Specification of the @OCR-D technical architecture, interface definitions and data exchange format(s)
https://ocr-d.de/en/spec/
17 stars 5 forks source link

ocrd_tool: allow object for path_in_archive of resources #235

Open kba opened 1 year ago

kba commented 1 year ago

During debugging bertsky/ocrd_detectron2#14 I realized that my assumption that every archive would only contain a single resource was wrong. The detectron2 models consist of a pytorch NN and a YAML description. This requires redundancy in the description and requires downloading the same archive twice.

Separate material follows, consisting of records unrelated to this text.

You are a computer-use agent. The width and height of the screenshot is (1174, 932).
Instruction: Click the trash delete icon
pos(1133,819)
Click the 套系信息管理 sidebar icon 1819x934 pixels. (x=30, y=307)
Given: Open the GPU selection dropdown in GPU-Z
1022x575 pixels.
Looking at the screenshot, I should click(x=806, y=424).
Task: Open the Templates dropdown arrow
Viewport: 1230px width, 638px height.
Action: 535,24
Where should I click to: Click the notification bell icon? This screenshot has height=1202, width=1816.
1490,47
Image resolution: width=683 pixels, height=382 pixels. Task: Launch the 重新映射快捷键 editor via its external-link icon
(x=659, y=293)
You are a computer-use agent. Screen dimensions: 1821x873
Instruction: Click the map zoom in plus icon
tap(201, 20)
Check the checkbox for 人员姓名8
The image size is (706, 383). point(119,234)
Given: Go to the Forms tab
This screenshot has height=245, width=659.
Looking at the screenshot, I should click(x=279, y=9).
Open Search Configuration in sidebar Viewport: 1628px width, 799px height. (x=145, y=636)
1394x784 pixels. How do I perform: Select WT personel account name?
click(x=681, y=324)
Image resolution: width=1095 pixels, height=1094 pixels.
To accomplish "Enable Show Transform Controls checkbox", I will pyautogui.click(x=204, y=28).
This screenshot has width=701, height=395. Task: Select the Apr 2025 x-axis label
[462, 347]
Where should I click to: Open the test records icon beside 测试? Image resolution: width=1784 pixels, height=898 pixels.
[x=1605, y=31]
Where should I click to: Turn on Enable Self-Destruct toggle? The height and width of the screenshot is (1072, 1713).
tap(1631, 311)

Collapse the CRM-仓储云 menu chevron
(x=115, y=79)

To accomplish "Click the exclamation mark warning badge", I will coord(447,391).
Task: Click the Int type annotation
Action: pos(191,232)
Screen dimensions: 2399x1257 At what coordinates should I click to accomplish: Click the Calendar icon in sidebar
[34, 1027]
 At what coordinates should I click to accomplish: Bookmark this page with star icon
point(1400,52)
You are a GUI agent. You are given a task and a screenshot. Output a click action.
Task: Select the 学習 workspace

With this change (and corresponding implementation in core), it would be possible to simplify

- description: DocBank via LayoutLM X101-FPN config
  name: DocBank_X101.yaml
  type: archive
  path_in_archive: X101/X101.yaml
  size: 526
  url: https://layoutlm.blob.core.windows.net/docbank/model_zoo/X101.zip
- description: DocBank via LayoutLM X101-FPN config
  name: DocBank_X101.pth
  type: archive
  path_in_archive: X101/model.pth
  size: 835606605
  url: https://layoutlm.blob.core.windows.net/docbank/model_zoo/X101.zip

to

- description: DocBank via LayoutLM X101-FPN config
  name: DocBank_X101.pth
  type: archive
  path_in_archive:
    DocBank_X101.pth: X101/model.pth
    DocBank_X101.yaml: X101/X101.yaml
  size: 783884362
  url: https://layoutlm.blob.core.windows.net/docbank/model_zoo/X101.zip

Also, this way the progressbar would be working again because the size attribute would always refer to the archive, not the file/folder in the archive.